Starting at the line that contains "Where should I", write out every line through the last one in the records below, word for word. Leave out any pictures.
= Beginning of Section =
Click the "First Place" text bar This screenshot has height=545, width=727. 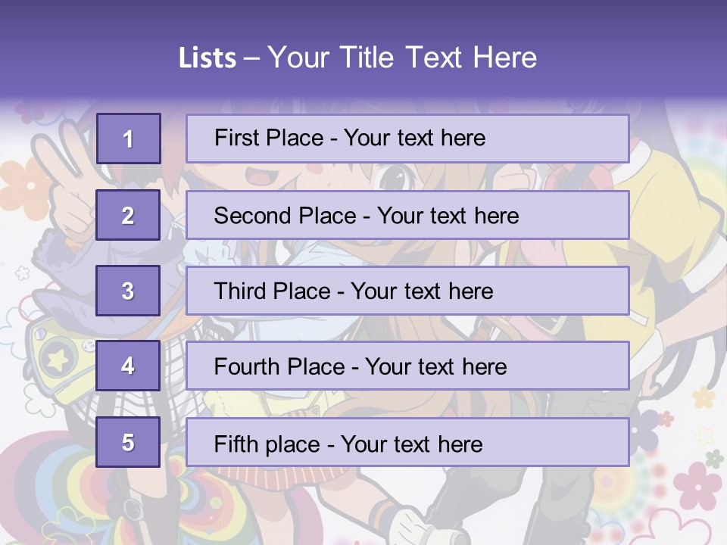tap(407, 139)
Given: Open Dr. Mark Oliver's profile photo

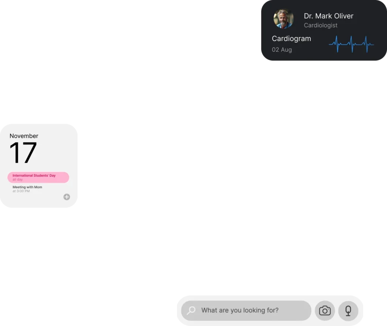Looking at the screenshot, I should (x=283, y=19).
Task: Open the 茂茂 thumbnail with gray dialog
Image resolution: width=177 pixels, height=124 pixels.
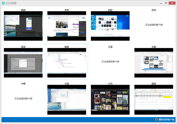Action: click(x=23, y=63)
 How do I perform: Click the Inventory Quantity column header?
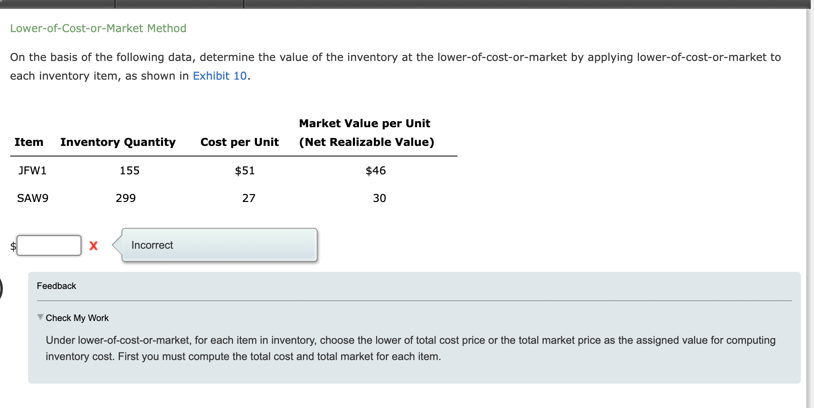(118, 142)
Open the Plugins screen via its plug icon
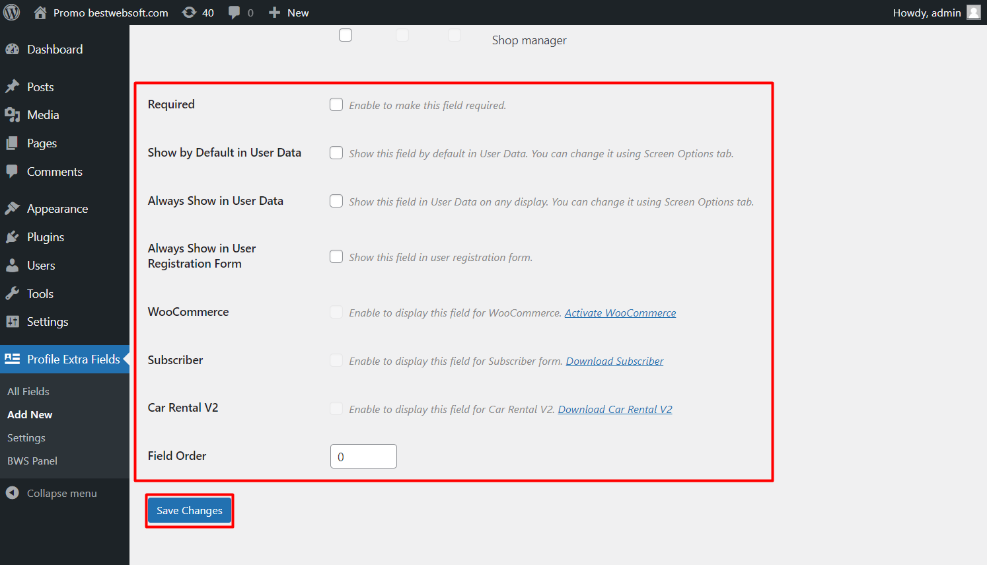Viewport: 987px width, 565px height. point(13,237)
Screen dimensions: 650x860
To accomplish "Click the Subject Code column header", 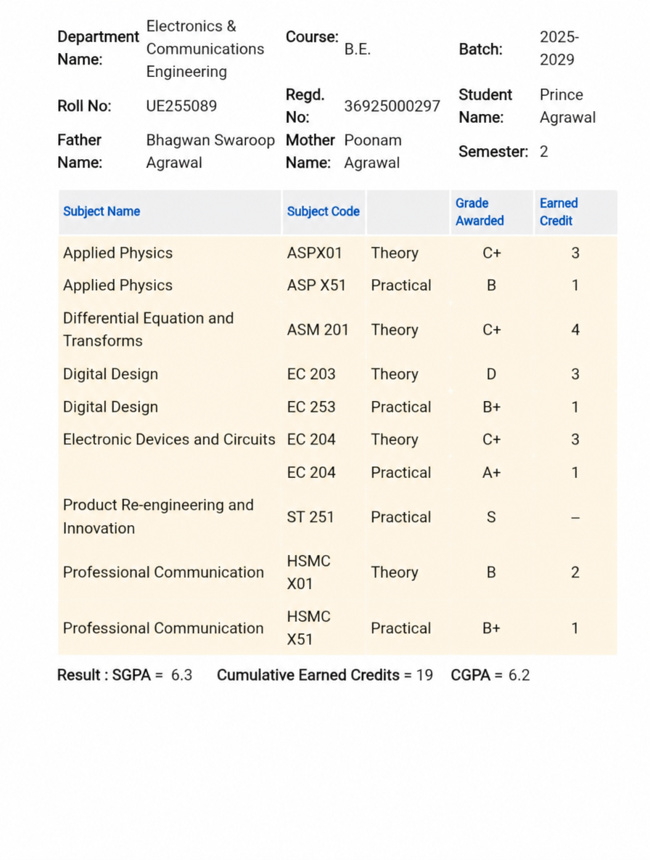I will [x=323, y=211].
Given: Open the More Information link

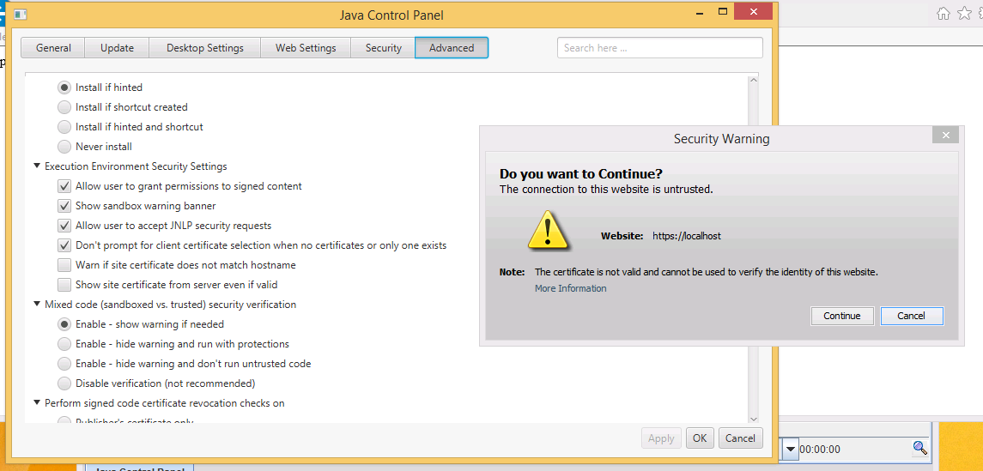Looking at the screenshot, I should (570, 288).
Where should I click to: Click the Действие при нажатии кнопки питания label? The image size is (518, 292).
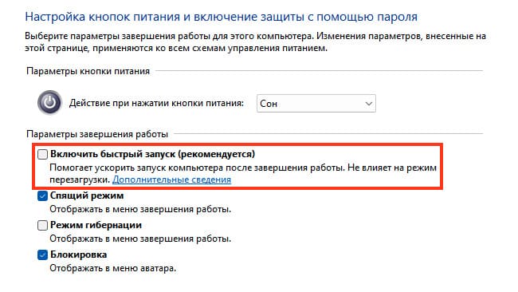coord(156,103)
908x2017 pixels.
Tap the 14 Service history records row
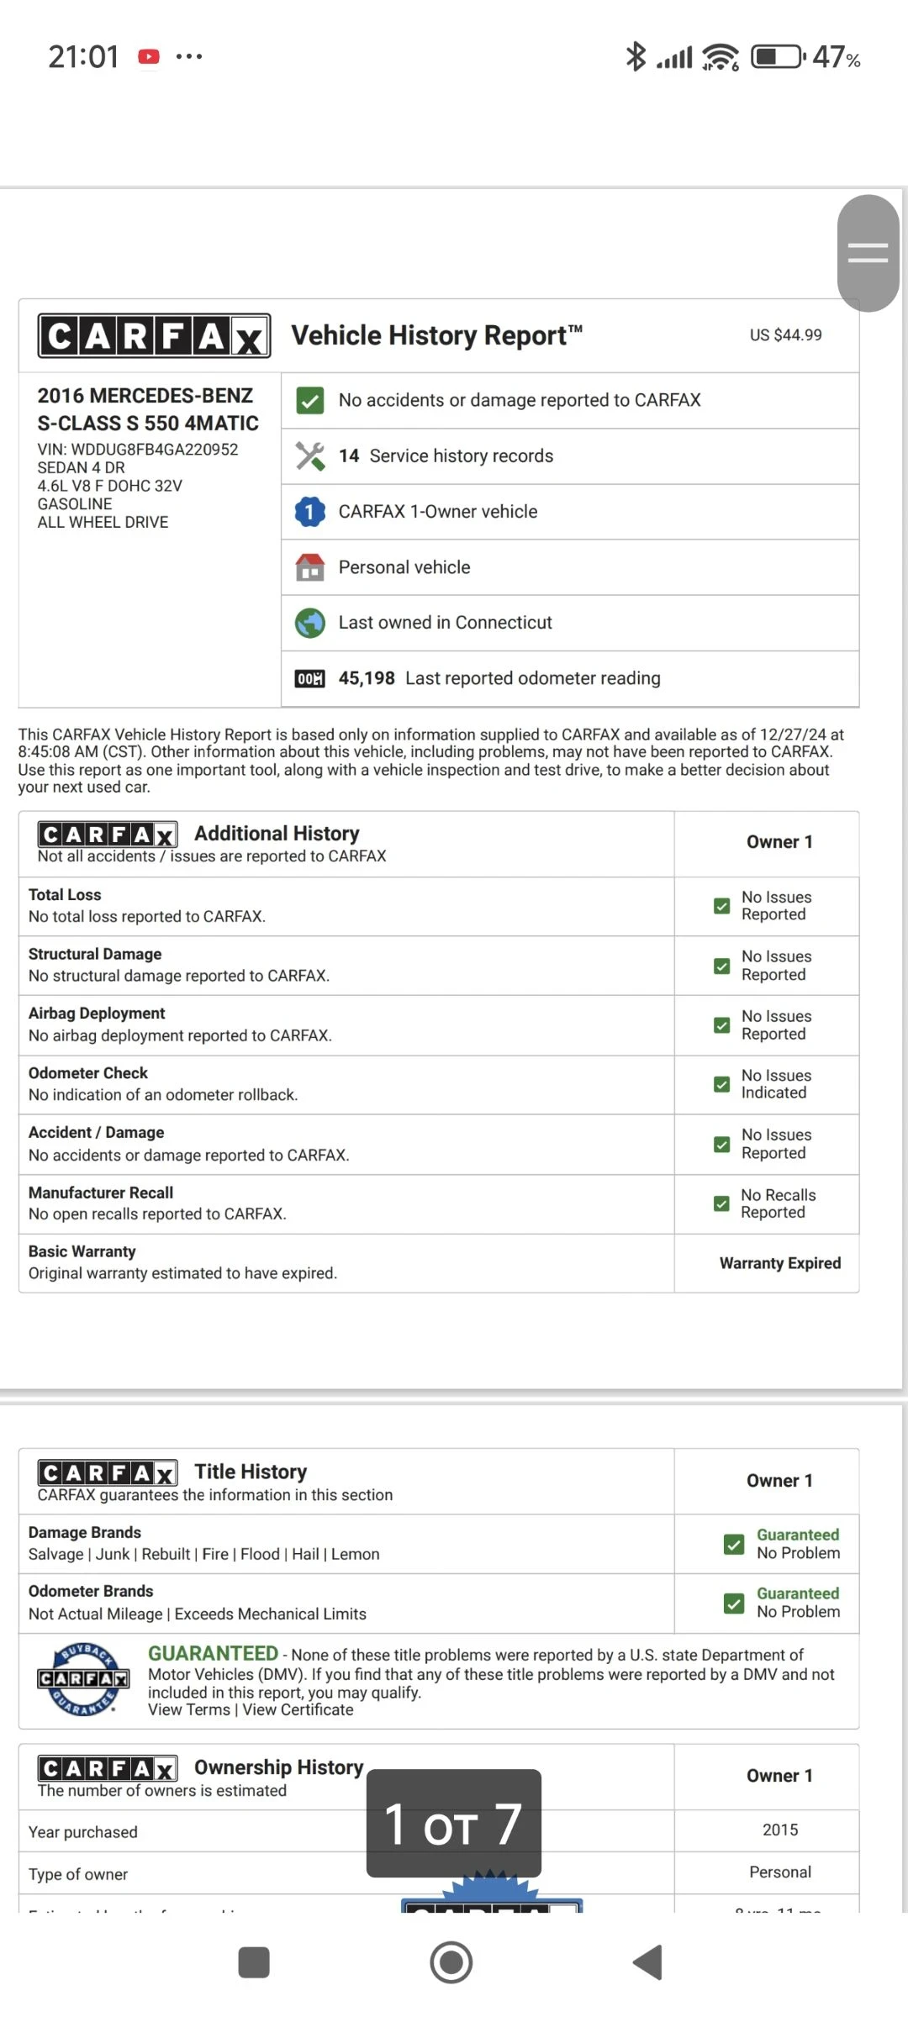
= End of Section =
Result below.
Where should I click to: Click the Действие при нажатии кнопки питания label? The image size is (518, 292).
coord(156,103)
908x2017 pixels.
Tap the 14 Service history records row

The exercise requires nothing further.